(Data for review Opens)

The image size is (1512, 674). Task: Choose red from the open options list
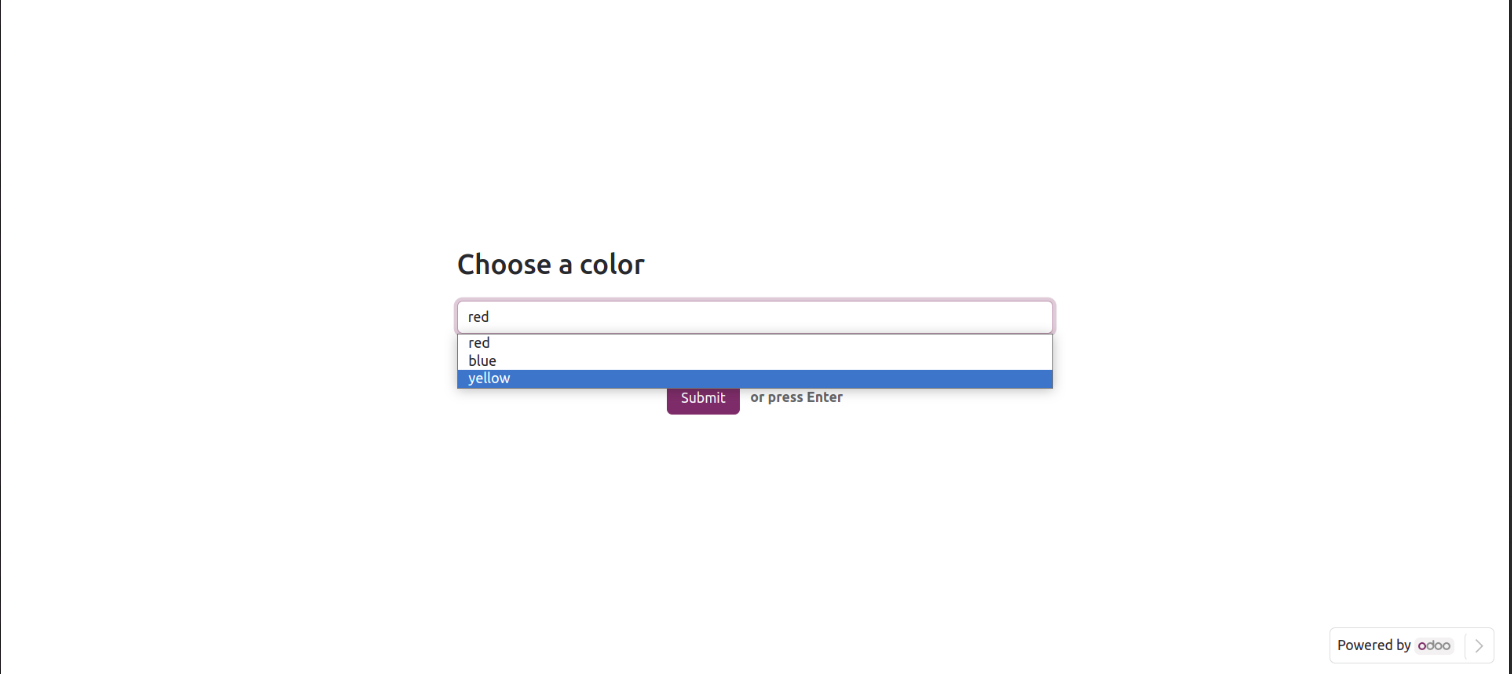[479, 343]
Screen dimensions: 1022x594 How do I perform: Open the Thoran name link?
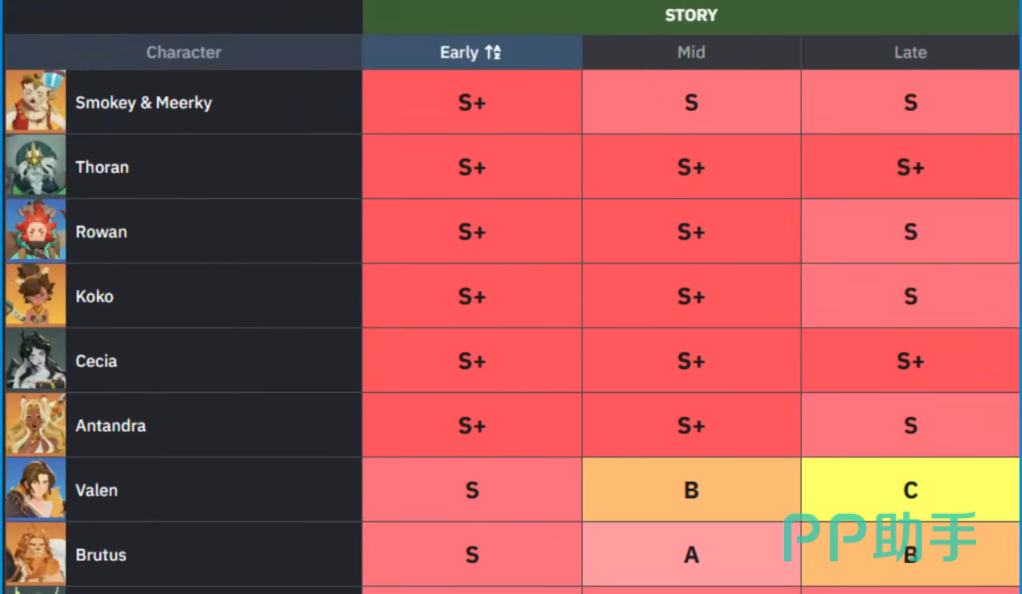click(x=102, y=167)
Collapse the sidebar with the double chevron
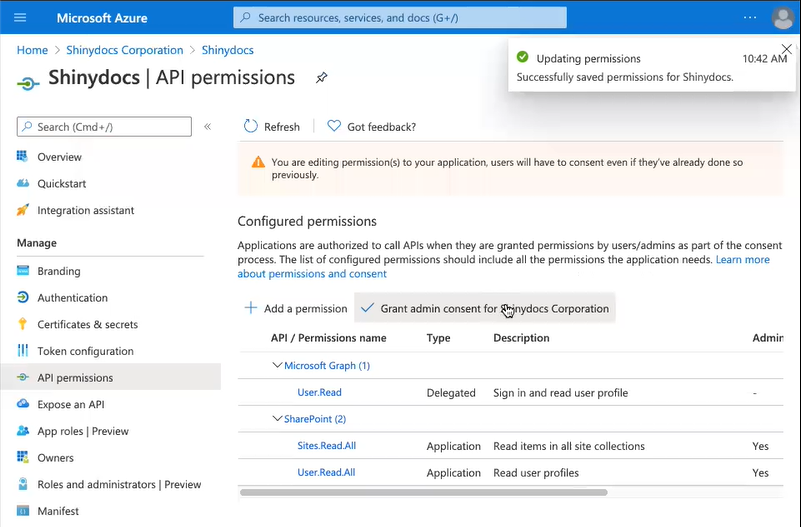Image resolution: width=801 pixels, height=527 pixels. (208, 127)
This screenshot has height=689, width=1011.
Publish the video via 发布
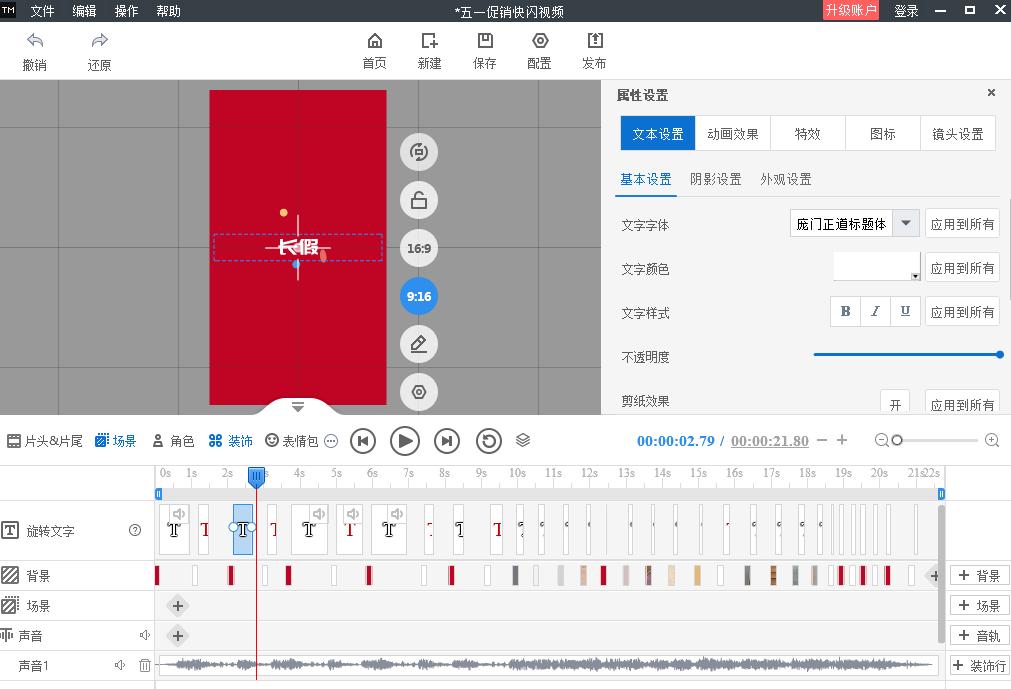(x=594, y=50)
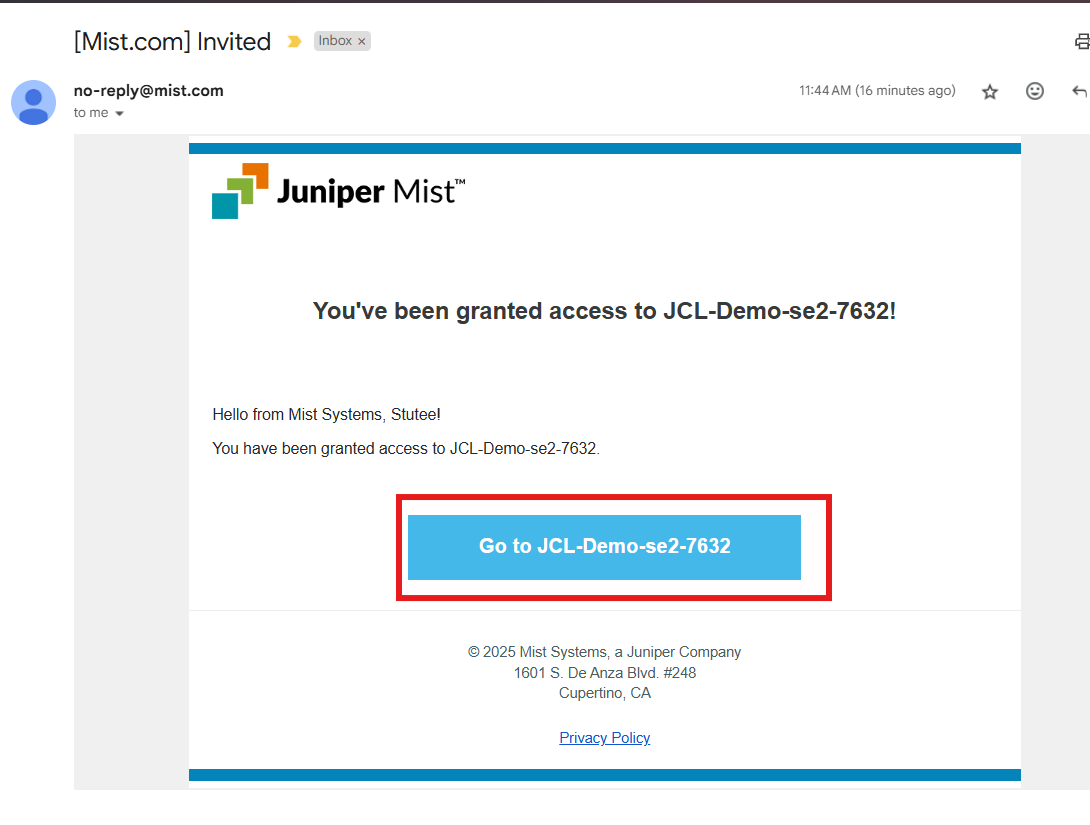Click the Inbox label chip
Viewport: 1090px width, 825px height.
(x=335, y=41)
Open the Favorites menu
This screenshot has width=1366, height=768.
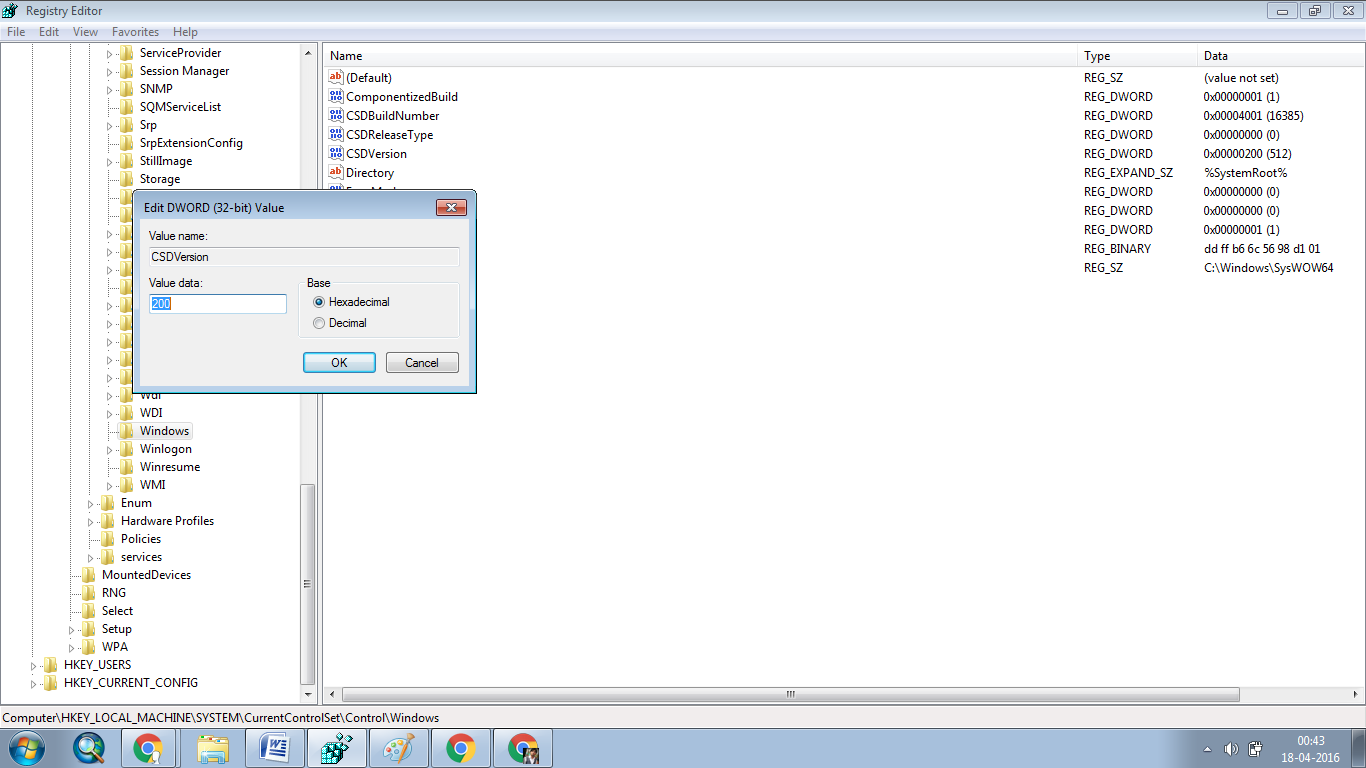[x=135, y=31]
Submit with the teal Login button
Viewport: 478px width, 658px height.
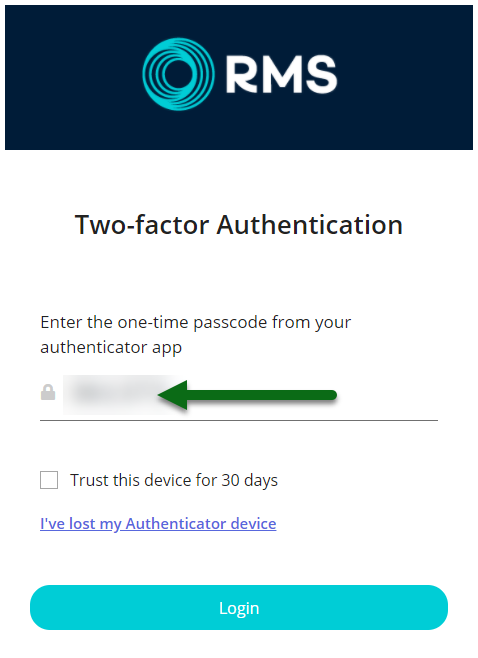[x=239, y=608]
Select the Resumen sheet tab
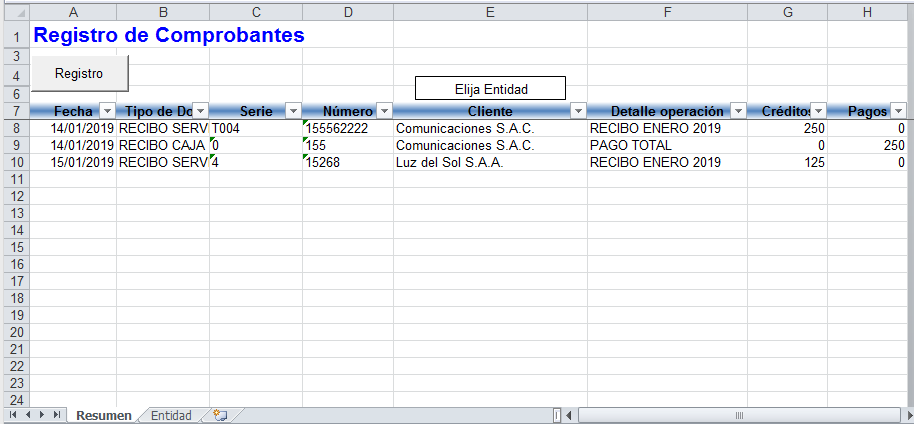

(Data for review Closes)

▶ [Try it]:
The data above needs to be retyped exactly, with the images left out.

▶ [Your response]:
The image size is (1512, 674). Task: Choose red from the open options list
[479, 343]
Screen dimensions: 1022x594 How do I perform: Open the Thoran name link?
click(x=102, y=167)
Collapse the sidebar with the double chevron
Image resolution: width=801 pixels, height=527 pixels. (208, 127)
This screenshot has height=689, width=1011.
Publish the video via 发布
(x=594, y=50)
Click the Inbox label chip
Viewport: 1090px width, 825px height.
(x=335, y=41)
Open the Favorites menu
This screenshot has width=1366, height=768.
[x=135, y=31]
Submit with the teal Login button
Viewport: 478px width, 658px height.
[x=239, y=608]
Select the Resumen sheet tab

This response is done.